Document extract =>
.....
Pubdate: Wed, 06 May 2015
Source: Willamette Week (Portland, OR)
Column: Willie Weed
Copyright: 2015 Willamette Week Newspaper
Author: Tyler Hurst


Earlier this year, for a trip to Arizona to see my beloved Seattle 
Mariners at spring training, I packed the kind of contraband that has 
ruined lives, has seen people shot, and is nearly totally legal in 
four states: cannabis.

In mid-March, midweek and midafternoon, I approached the security 
line at Portland International Airport. I was armed with a convenient 
"Flying out of Portland with Medical Cannabis" letter that included 
words from Port of Portland assistant general counsel Wendy Hain. The 
port has no official policy on pot-the letter says that, clearly-but 
Hain has done her best to dissuade the Transportation Security 
Administration agents from hassling us.

"Marijuana is not seized from a passenger who holds a valid Oregon 
Medical Marijuana card when boarding an aircraft at the Portland 
International Airport as long as the passenger is not carrying a 
quantity that exceeds an amount that he or she is lawfully authorized 
to possess," she wrote.

Still, I braced myself to be whisked away to some dark, windowless 
room to have my bags and body searched.

Over and over again, I reminded myself exactly what I was carrying, 
which was three Squibs and a packet of Shrapnel from Lunchbox 
Alchemy. Packed in my see-through toiletry bag with all my liquids 
and OMMP card, the products were in their original packaging because 
transferring them to prescription bottles felt like I was exposing 
myself to the kind of debacle that befell an Oregon woman who was 
arrested in Japan, where she lives, for mailing herself prescription 
Adderall in non-original packaging. I figured my best bet was to be 
open and honest.

But I didn't feel open and honest. I felt scared. I worried that my 
wife, also at the airport for a flight, would get in trouble with me. 
All I wanted was an enjoyable, pain-free plane ride, followed by a 
few days of relaxed fun in the sun.

The relatively short line, previously a welcome sight, made me worry 
that security agents would be bored and have plenty of time to teach 
me a lesson about carrying cannabis.

I waited and hoped I didn't sweat too much.

After seven excruciating minutes that had me picking prison nicknames 
and promising myself that I'd learn to fight on the very first day I 
did time, I made it to the boarding-pass check.
.....
Given entries =>
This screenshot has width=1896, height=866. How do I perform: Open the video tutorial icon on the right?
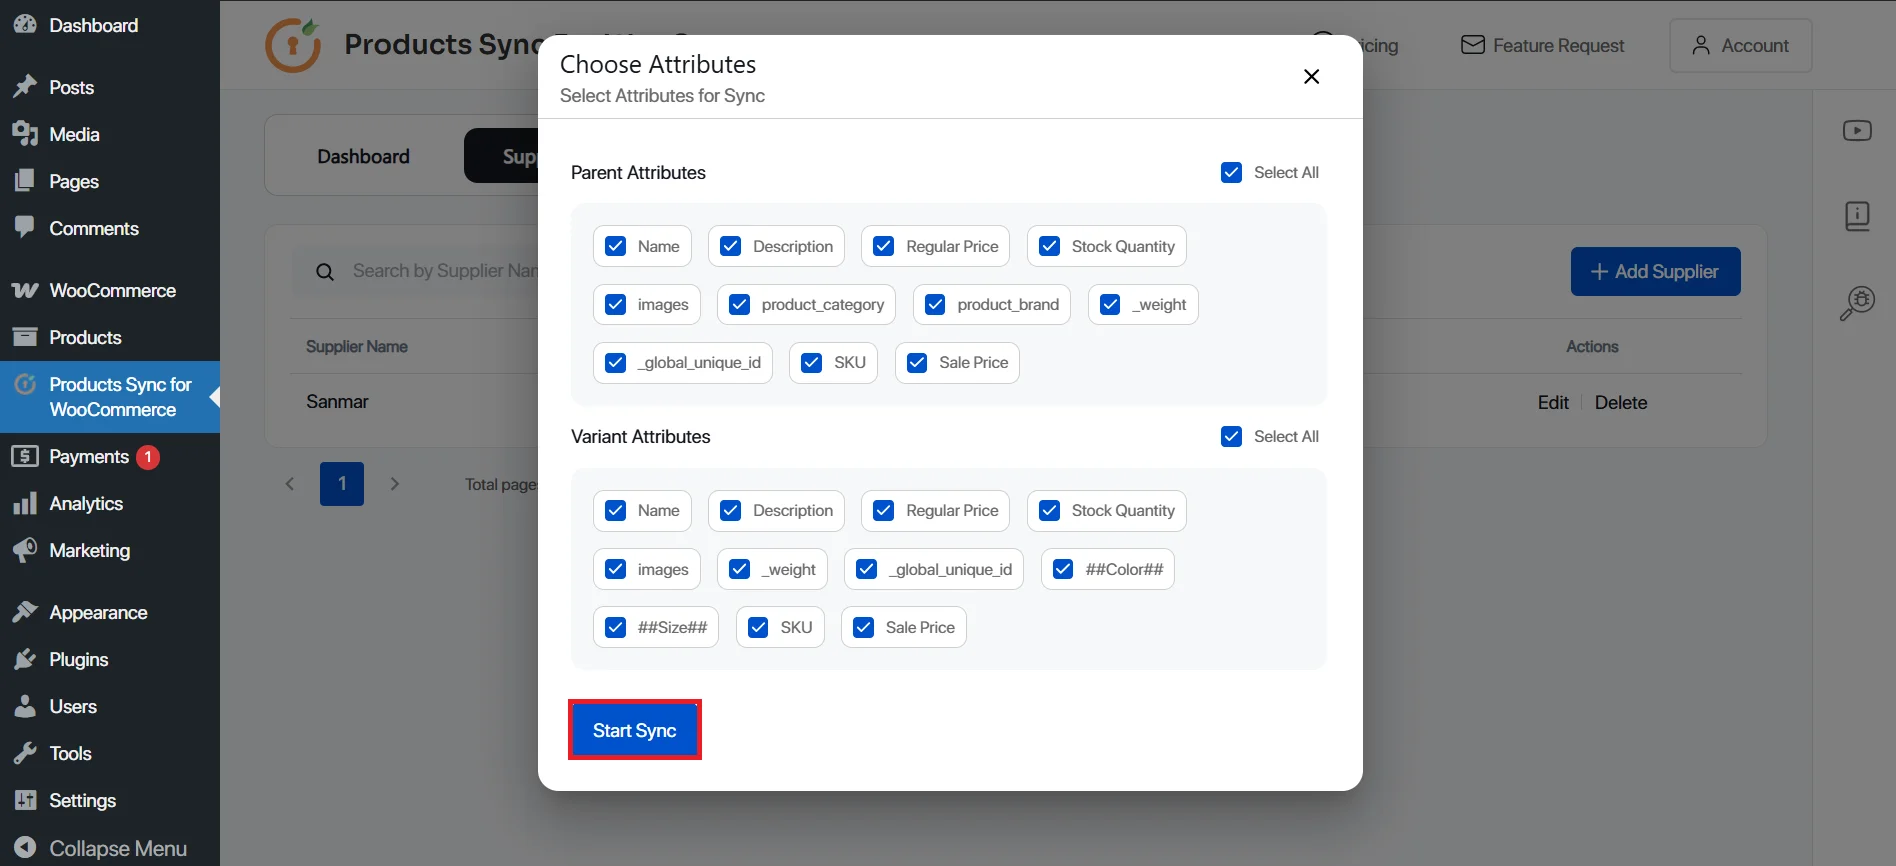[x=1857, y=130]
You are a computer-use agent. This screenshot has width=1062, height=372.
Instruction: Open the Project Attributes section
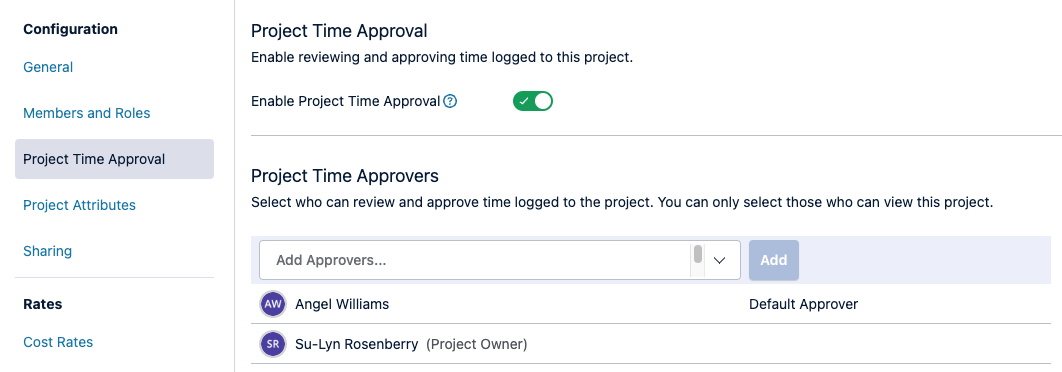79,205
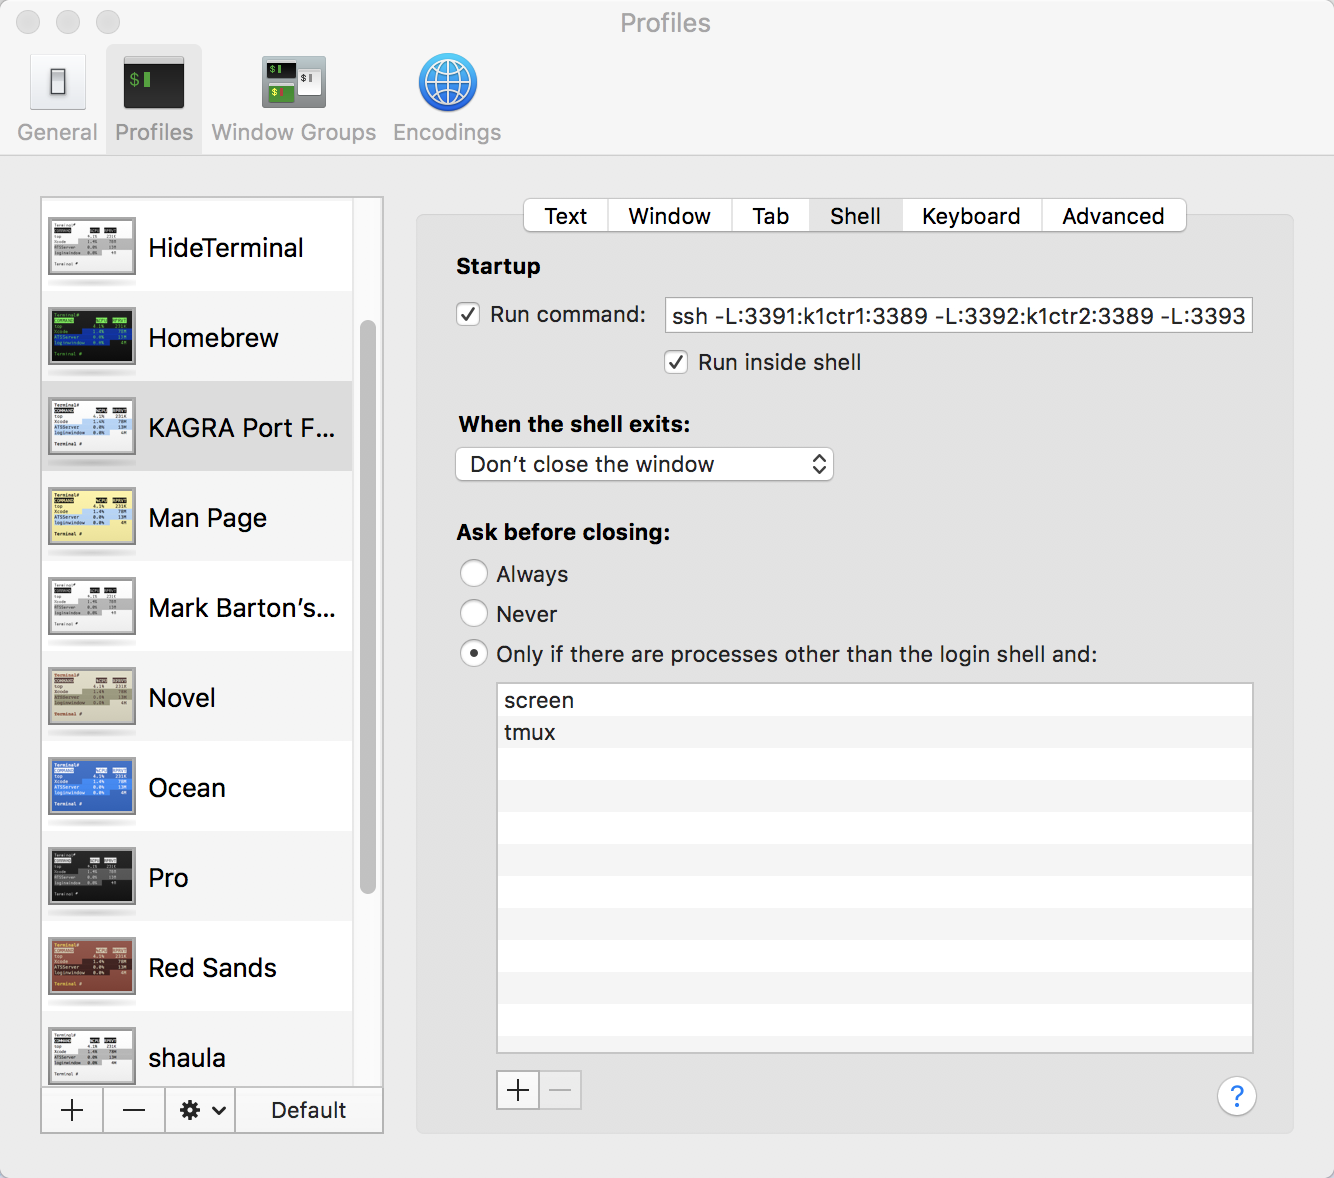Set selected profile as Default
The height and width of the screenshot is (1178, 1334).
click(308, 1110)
.....
Aim of the task => Continue the column above about flying out of Portland with medical cannabis, picking up right after "I made it to the boarding-pass check."

Task response =>
With a dismissive wave, he shooed me over to the TSA pre-check 
section, the only lane open on this slow afternoon. I paused, sure 
I'd been caught, only to be told to keep walking by the next guard. I 
looked back for my wife, but couldn't see her.

Carry-on-sized bag in hand and laptop bag on shoulder, I passed this 
next guard and heard him tell me to keep my shoes on, keep all my 
items in my bag, to put both bags on the conveyor belt, and to take 
out my cellphone.

Oh no, this was it. I was fucked. Not only did they know I was 
carrying cannabis, they probably assumed I had cannabis in my system 
and didn't want to even bother with the formality of checking my bag 
before showing me that windowless interrogation room.

I stepped forward, and what next came out of my mouth shocked even 
me. "But what about my toiletries? I have some med-" I said, while 
fighting the urge to go all Tyler Durden on myself.

The guard cut me off, repeated his previous requests, and I froze. 
Was this for real? Did he know? Oh my God, what was about to happen?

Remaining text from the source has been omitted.